Интересная эта Женька! Она все делает, глядя на себя как бы со стороны. И работает, и песни поет, и любит. Страшно довольна, что теперь в бригаде есть «представитель прессы», который должен ее оценить по заслугам. Она играет тяжелой совковой лопатой, швыряя гравий, покрикивает, солоно пошучивает, поет — и этот «плюс», этот наигрыш держит ее весь день.

Еще она вчера успела выложить мне все, даже самое интимное. Мама с детства прочила ее в «хозяйки». Учила стирать белье, хорошо гладить, готовить, сервировать стол. Например, хлеб Женька режет не как все мы, простые смертные, а сначала разрезает буханку вдоль, а потом уже — ровными, красивыми кусками. Но ей двадцать три года, и надо бы замуж. Михаил давно ухаживал за ней, однако никаких серьезных намерений не выказывал. Услышав обращение, Женя вдруг загорелась, первая пришла в райком. Нравилась шумиха, поднятая вокруг, нравилось, что Михаил тоже собрался ехать вместе, уже на правах жениха. Проводили их пышно, отец Жени сказал: «Не посрами нашу семью! С позором не возвращайся, не примем!» Удивительно показательный отец!.. А может, Женька все это придумала?..

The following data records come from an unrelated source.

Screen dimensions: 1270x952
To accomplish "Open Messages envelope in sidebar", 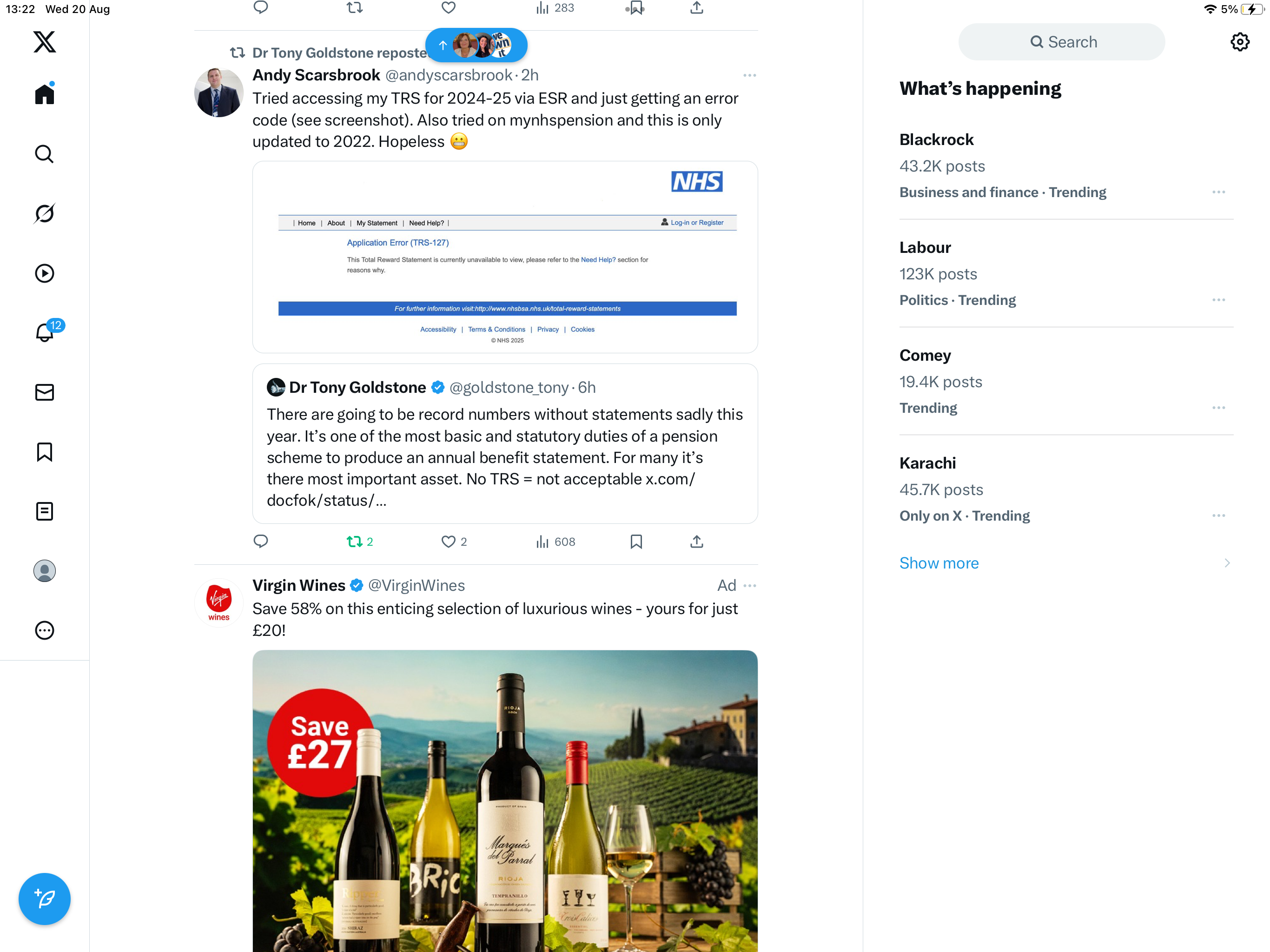I will [x=44, y=392].
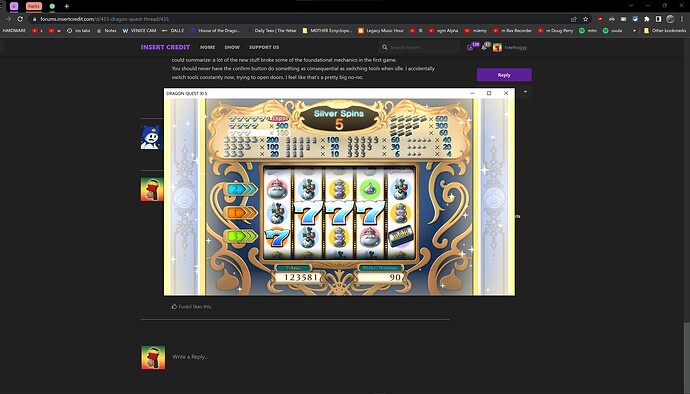Image resolution: width=690 pixels, height=394 pixels.
Task: Expand the post controls dropdown arrow
Action: pyautogui.click(x=525, y=92)
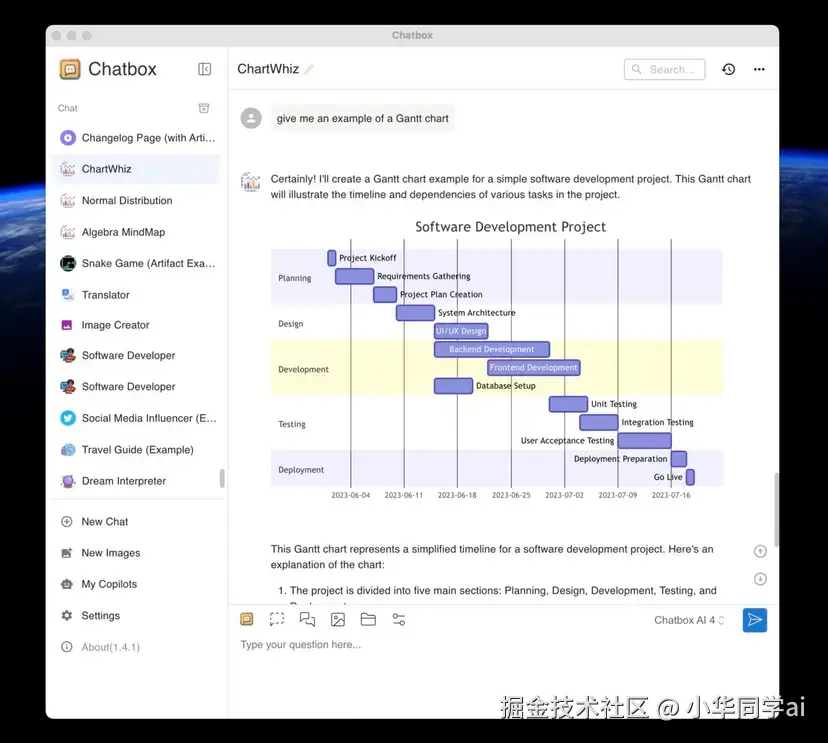
Task: Open the conversation settings sliders icon
Action: (x=399, y=619)
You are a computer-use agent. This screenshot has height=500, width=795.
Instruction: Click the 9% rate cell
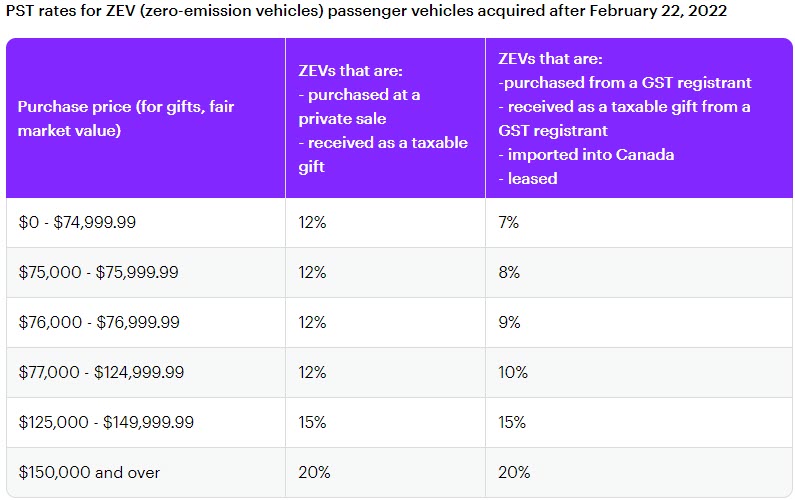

Народ в бригаде очень разношерстный: Людка только кончила школу, Женя уже года три работала продавщицей, Тоня-маленькая, тоже местная, работала на золотых приисках, а Маша Фиалкова — бывшая учительница. Маша очень слабенькая, работа на бетоне для нее тяжеловата. Впрочем, ей уже предлагали в роно с осени пойти учительницей в школу взрослых.

— Коллектив у нас был очень хороший, — рассказывает мне Маша, а я записываю, — директор отругает кого-нибудь, а после собрания все танцуем вместе. Лежала ночью на диване — обращение. И чего-то в голову мне вошло: поеду и поеду. Тут мое место любой займет, а там… Директора прошу: отпустите… Куда бы еще, говорит, не отпустил, а туда — ничего не скажешь… В вагоне женщина говорит: «Ой, девчонки, да куда вы едете, да там, кроме вербованных и заключенных, никого нет, тайга, холод, поселков нет!»… Настроение упало, лежу на полке, мысли такие все невеселые… В Ачинске пересадку делали, обедали. За столом какой-то мужчина спросил, куда едем, тоже махнул рукой. Совсем упало настроение. До Оросительной доехали — степи, тоска, никто встречать не пришел… Двадцатого июня приехали в Аскиз. И тут нас встретили хорошо, цветы таежные всем поднесли. Жарки и марьин корень, например, я впервые увидела. Оркестр, митинг был, Женя выступала от новоприбывших. Столовую нам предоставили, обед хороший. Самое главное — увидели, что и тут люди живут… На Ала-Тау приехали, поставили нас сначала ямы под фундамент рыть, а потом перевели на бетонные работы. Тяжело было очень, мозоли натерла, кровяные. Теперь огрубели руки, ничего…

Вечером новоселы разводят костер и поют песни, едва не до свету. Я сижу с ними, тоже гляжу на красное высокое пламя, слушаю. Не пою, потому что не умею. Утром не могу разлепить глаза, поднять голову: все тело сведено, ломит. Невозможно даже взять расческу: мозоли склеились, пальцы будто скованы судорогой. Встаю — и не расчесавшись, только покрыв голову платком, лезу в кузов со всеми. Значит, вот как вам приходилось тут на первых порах?.. Попробуй напиши, как болят кровяные мозоли, если у самой их никогда не было! Впрочем, были, но давно — заросли, и я забыла: в юности память забывчива, тело заплывчиво. Эти не забуду.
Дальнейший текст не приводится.